Unfortunately, I don’t think I can divide my time between such a big undertaking like writing a book and everything else, otherwise I would be offering to do it myself (plus I would want to dig much deeper into syntax trees and macros before I even start)

1 Like

I created a little “snippets project” where I will “record” all my experience using macros GitHub - filt3rek/Snippets, especially building macros : Snippets/haxe_build_macro_order.md at main · filt3rek/Snippets · GitHub

I’ll do it bit by bit and try to organize that when maybe it will shows a kind of logical plan.

It’s like a reminder for me and some people can surely find it “basic” or stupid but If it can help people to progress in macros until we get more documentation or the famous book, it’s ok.

If some advanced people look at this and see mistakes, please correct it if you can so It won’t spread mistakes all over the web, it’s not the goal :sweat_smile:

2 Likes

BTW, I’ve just seen these interesting videos, I didn’t know such videos exist… :

While the samples are basic, Juraj tells exactly what I wanted to hear and what messed me a lot about macros : All this stuff about AST (where macros can transform AST) and Typed AST where macro can just kind of analyze it and how and why it’s dangerous to try to “reinject” Typed AST back into the untyped AST (all things I’ve passed long time to do in fact :rofl: …)

People sometimes have warned me about that but since I missed some important things about macros, I misunderstood the documentation, I obstinated in some cases.

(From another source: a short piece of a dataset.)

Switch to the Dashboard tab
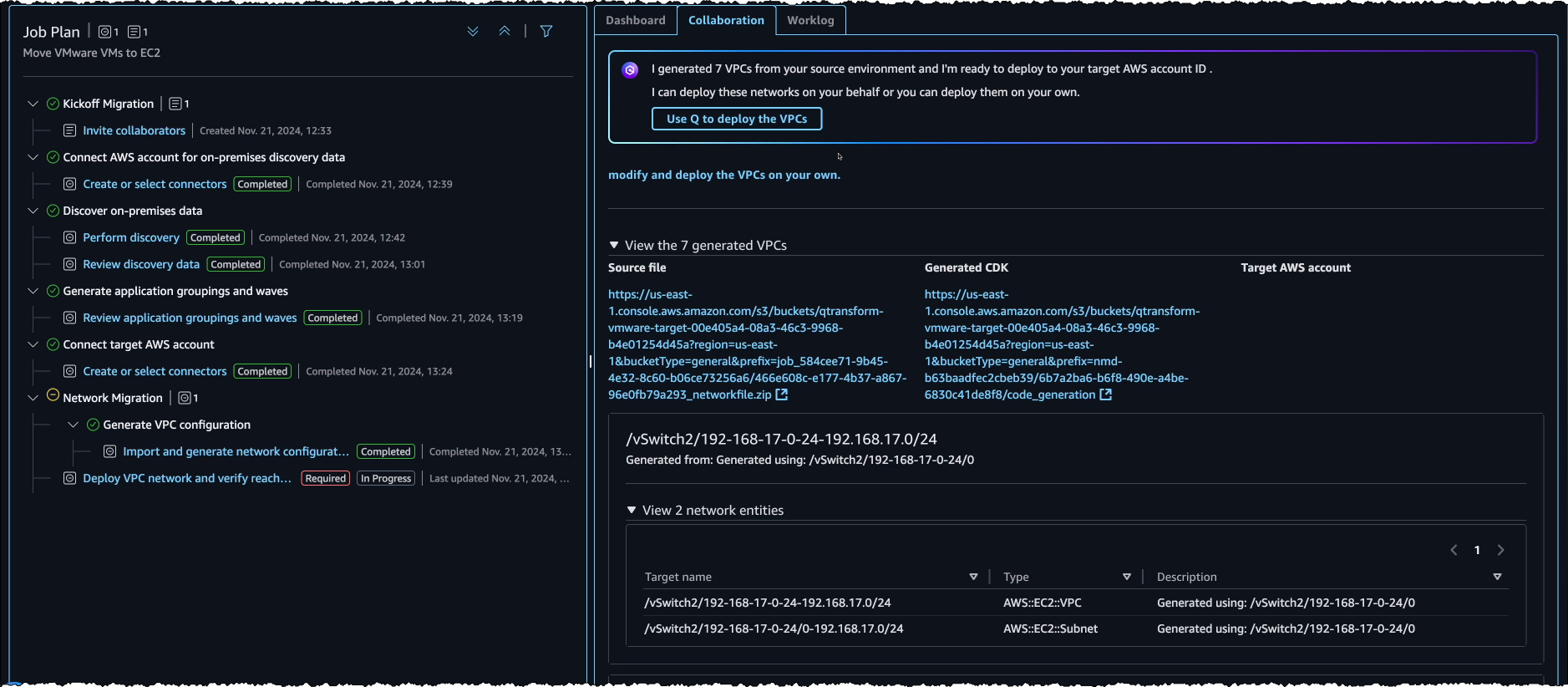The image size is (1568, 687). point(636,20)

The evil for me is for example ̀Context.getTypedExpr`: it permits to get back an untyped expr from a typed one. For people like me documentation should contain giant warning “Using at your own risks” because I’m kind of trisomic : it’s permit ? Let’s go use it ! :rofl:

Another important and confusing point for me is the things about many macros running at the same time, mess in the building types, and in these videos Juraj says just that about circular redundacies for example…
In this case, I would prefer compiler (eval in this case I think) going into an infinite loop than silently giving me an unbuild yet type with empty fields for example… I will better know how to deal with that.

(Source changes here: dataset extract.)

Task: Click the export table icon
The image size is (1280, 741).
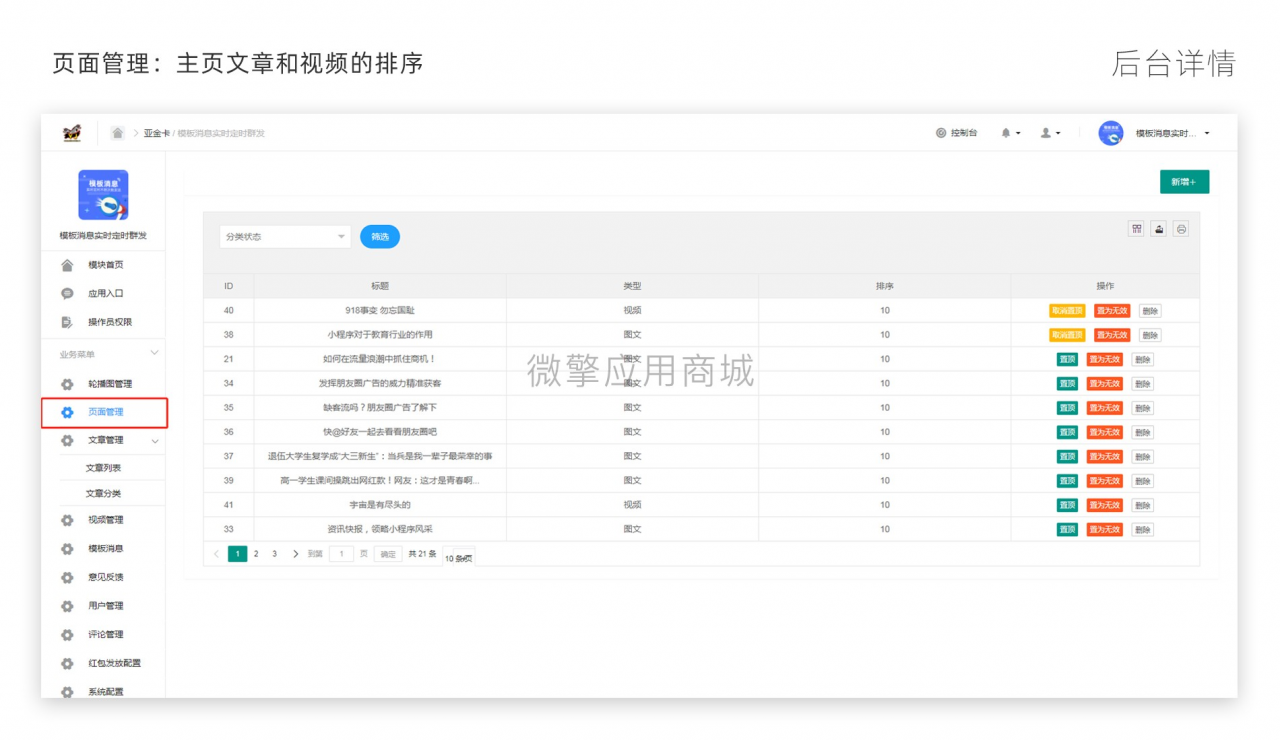Action: (x=1159, y=229)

Before, I’ve seen Haxe macros like something with strong guards (as the Haxe compiler is), which alerts you If you do something “stupid”, but now I see haxe macros like whole “untyped” tool : It permit doing almost all what you want but at your own risks, there is absolutely no guards !

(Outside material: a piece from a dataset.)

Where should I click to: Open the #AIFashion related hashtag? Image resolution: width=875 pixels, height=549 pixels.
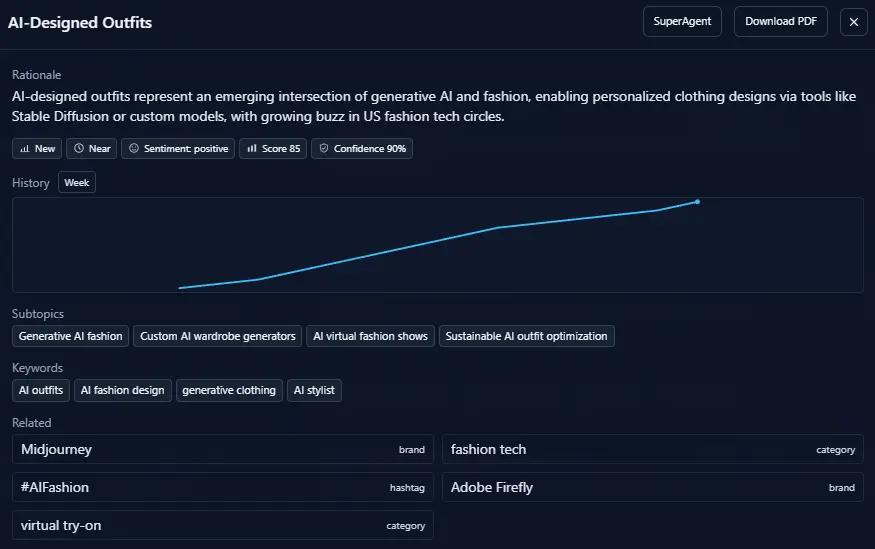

Well a lot of time and energy spent for nothing, because of some little but important things that I didn’t understood by the documentation but these videos give me answers, thanks a lot for that !

2 Likes

Recently I’ve been thinking about writing this very “book” exactly and here I find a fresh thread on that topic :slight_smile:

I feel that macros are one of the most satisfying parts of Haxe and learning to use them was mostly experimentation, asking Simn, or transferring ideas from other places. The manual and API docs could be improved for sure but there is a lot of content that fits neither, nor does it fit the “snippet” format of the cookbook.

Let’s do it!

3 Likes

This would be super useful for me as I am just getting into Macros. I don’t really have the experience though. Wish you all luck!